A new study by researchers at Spaulding Rehabilitation Hospital and Harvard Medical School, published in the journal Medical Acupuncture, found “high-level evidence to support the use of acupuncture for treating major depressive disorder in pregnancy.”
The study says that anxiety and depression are very common in the female population. In fact, there are almost twice as many cases of anxiety and depression among women than men. Anxiety and depression are notoriously difficult to treat, have high rates of relapse, and commonly come with medication side-effects, so researchers studied acupuncture’s effectiveness at treating the elusive disorders. After randomized controlled trials, acupuncture was found to be an effective treatment for both anxiety and depression in pregnant women.
This is hardly news to Meredith St. John, vice president and academic dean at the New England School of Acupuncture (NESA) in Newton, the oldest acupuncture school in the country. St. John says that acupuncture is effective in treating many “women’s health disorders” and that fertility in general is a hot area for acupuncture research. “There is some evidence that if you combine acupuncture with IVF treatments, there is a higher likelihood of achieving pregnancy,” she says.
Pain is the number one reason why people seek acupuncture treatment, St.
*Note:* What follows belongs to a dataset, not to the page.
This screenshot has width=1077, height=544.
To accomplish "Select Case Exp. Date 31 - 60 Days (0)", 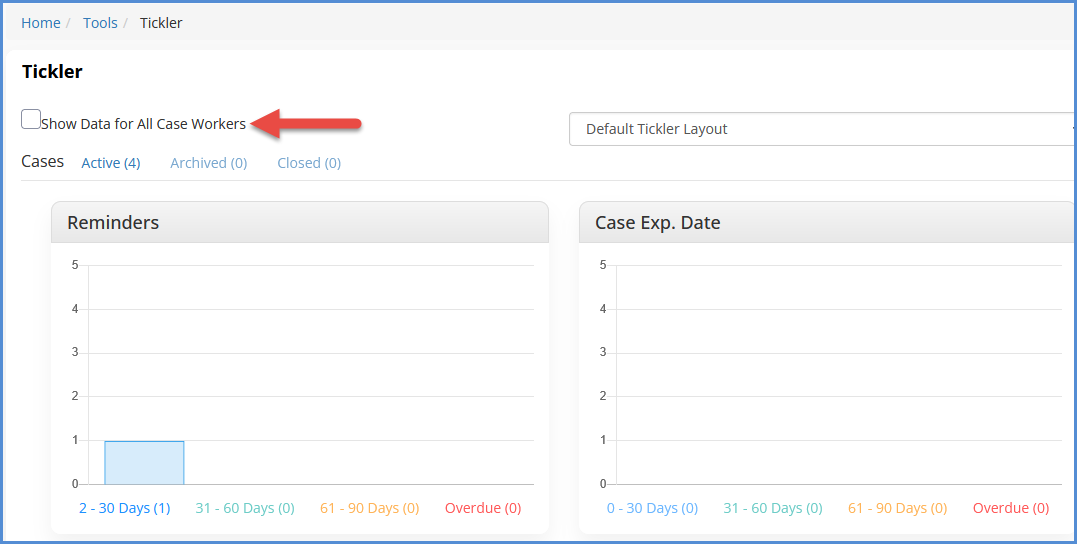I will click(x=773, y=508).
John says. “Pain associated with osteoarthritis, low back pain, and headache pain from tension headache or migraine,” she says. “Those are some of the conditions for which acupuncture has been very well studied.”
NESA teamed up with Tufts University School of Medicine for a joint master’s program. The speciality program for treating pain is a dual master’s degree program which bridges Eastern and Western medicines’ approaches to pain. “Pain is a complex problem and needs to be treated by a team,” St. John says. “It’s an innovative program and a response to an enormous public health program.”